(Entries from a dataset)
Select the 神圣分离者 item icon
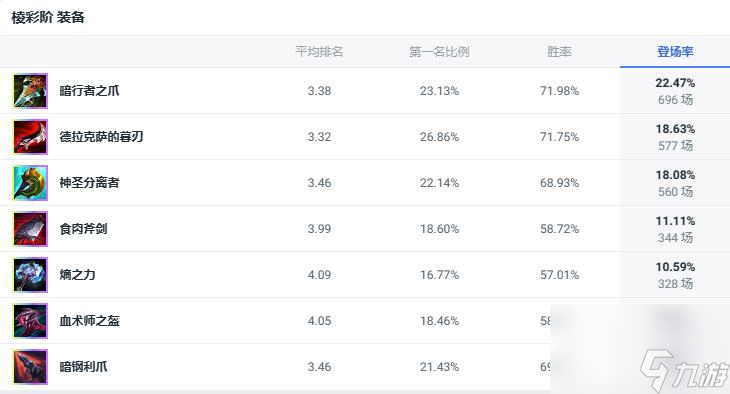This screenshot has height=394, width=730. pyautogui.click(x=30, y=183)
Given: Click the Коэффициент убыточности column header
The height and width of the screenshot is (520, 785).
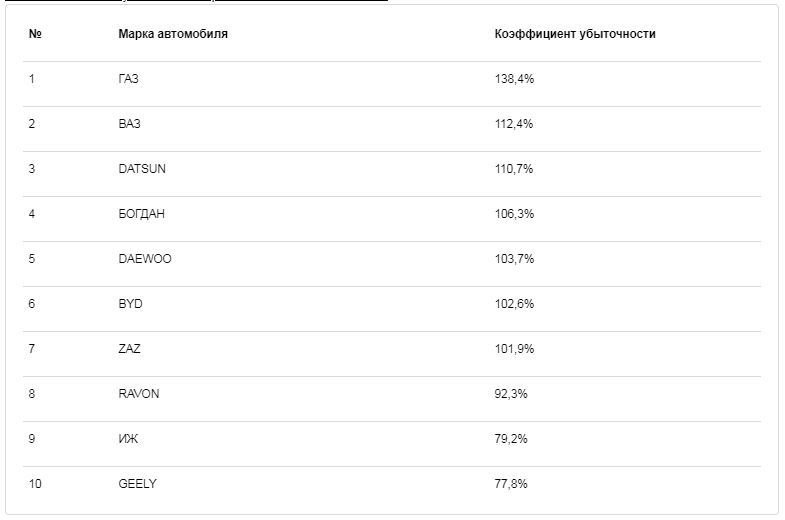Looking at the screenshot, I should [575, 34].
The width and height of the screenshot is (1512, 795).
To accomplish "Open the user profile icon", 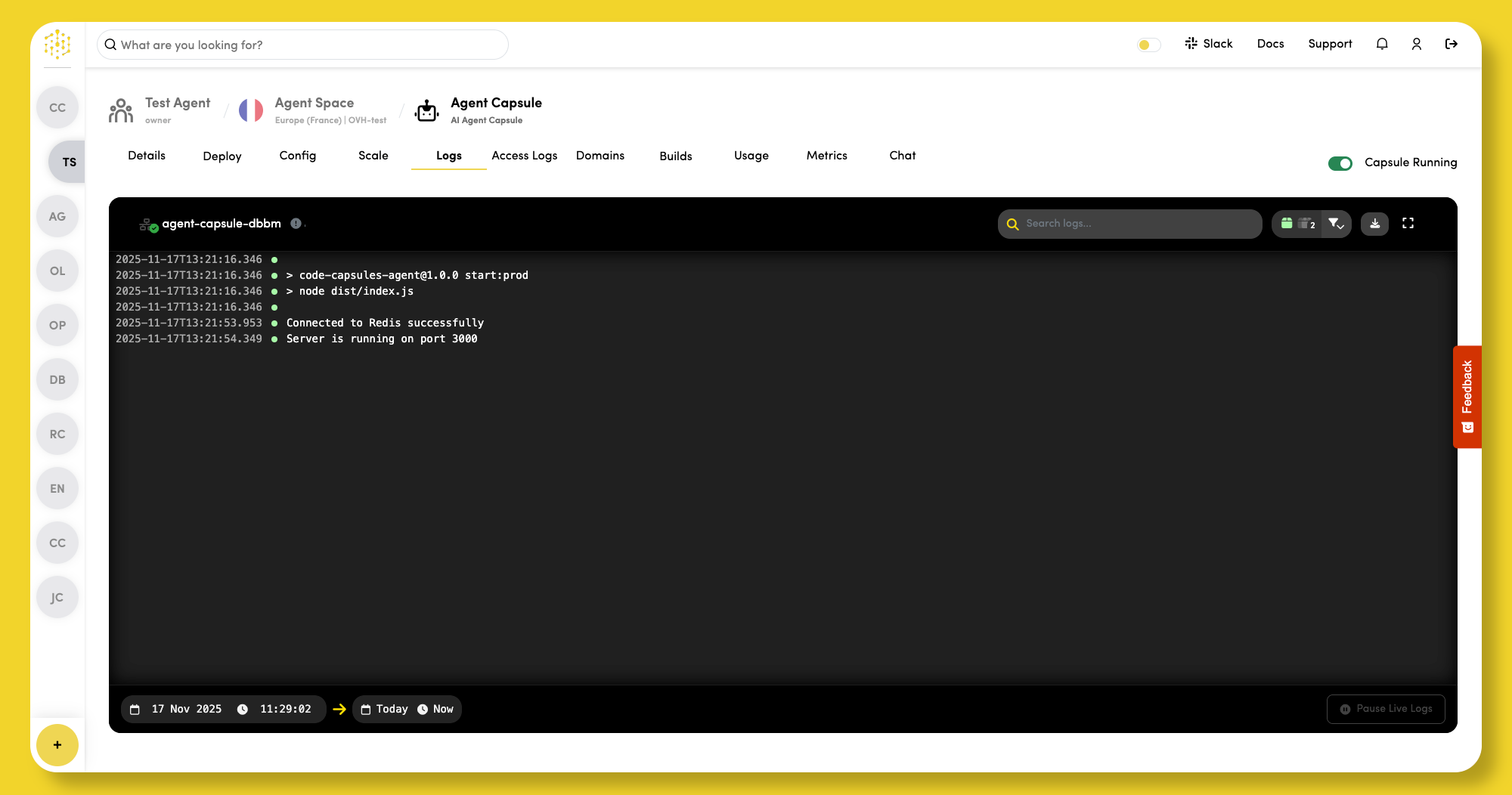I will point(1417,44).
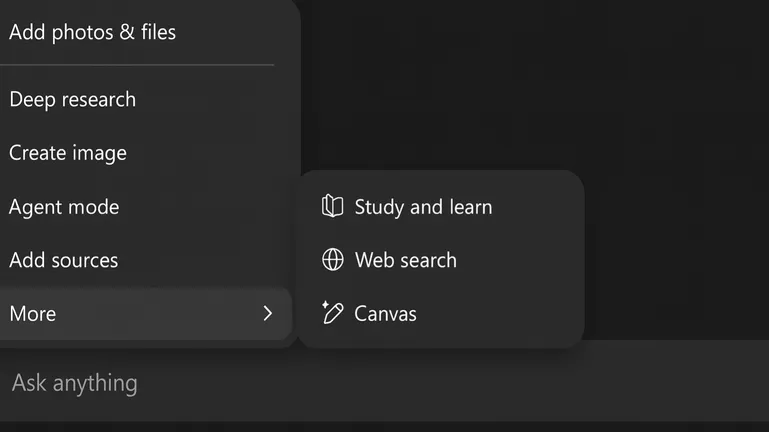Click the Canvas text label
The width and height of the screenshot is (769, 432).
pos(385,313)
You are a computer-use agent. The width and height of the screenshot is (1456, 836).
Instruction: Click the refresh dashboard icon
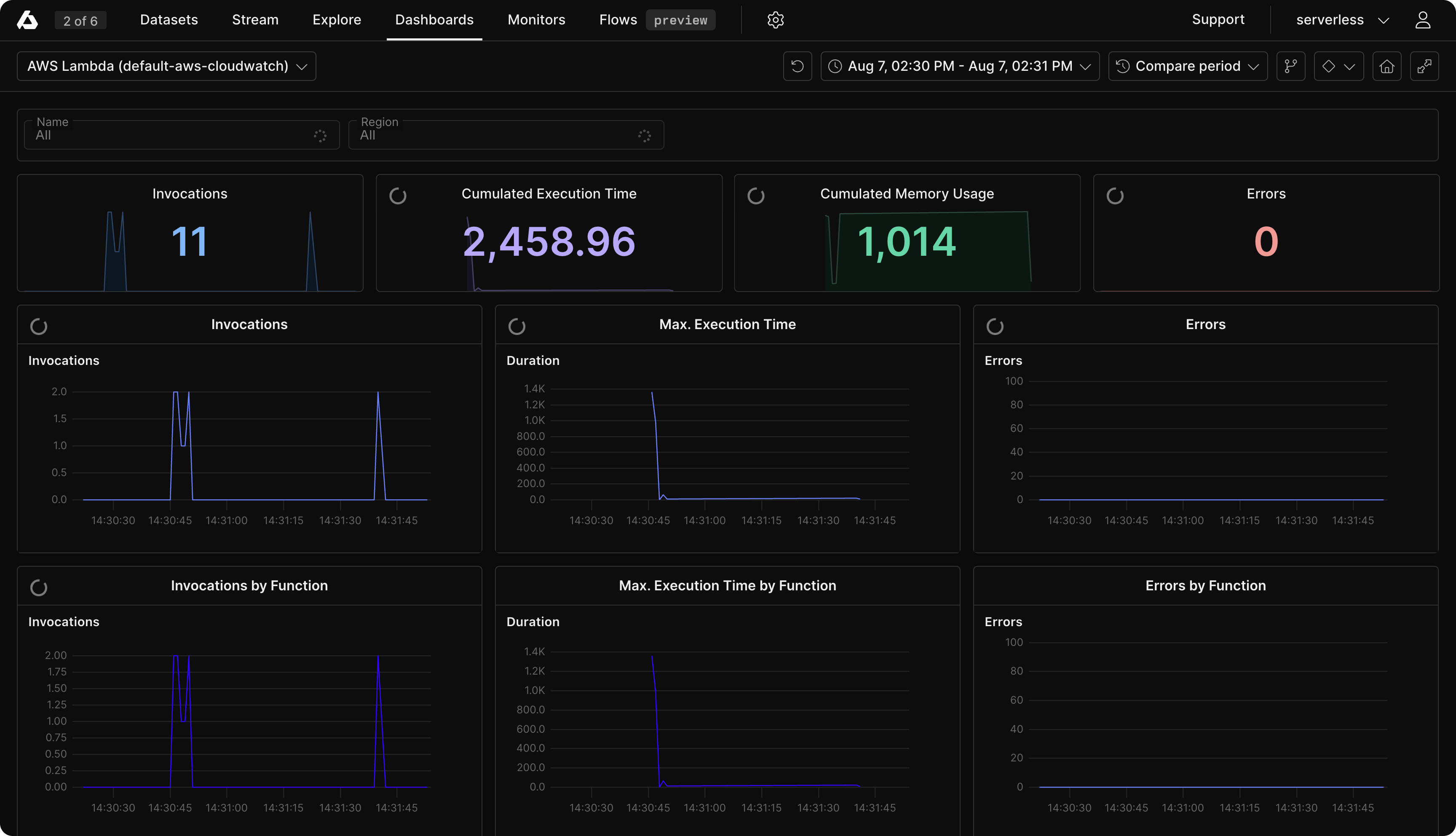point(797,66)
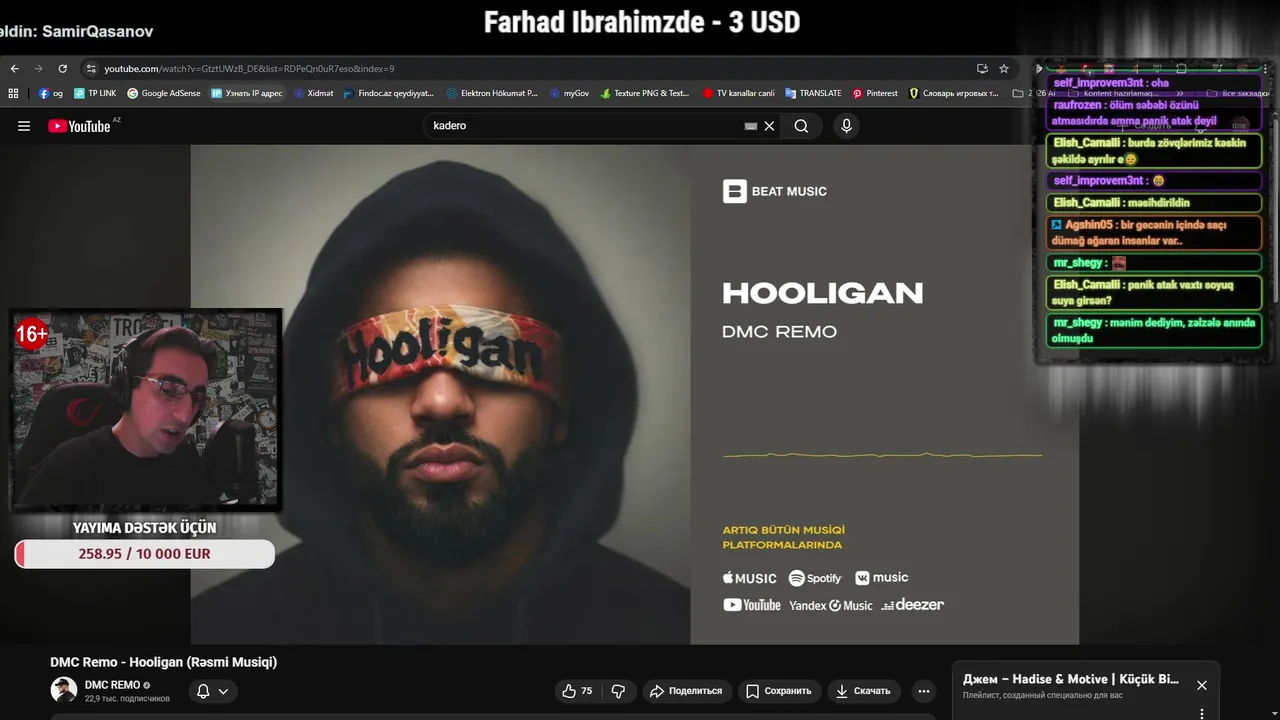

■ What this task involves
Reproduce the lines of the material from the line containing "You are a computer-use" through the end of the material, both ends included. Omit the pictures from your answer.

■ Full answer
You are a computer-use agent. The width and height of the screenshot is (1456, 836).
Instruction: Click the refresh dashboard icon
point(797,66)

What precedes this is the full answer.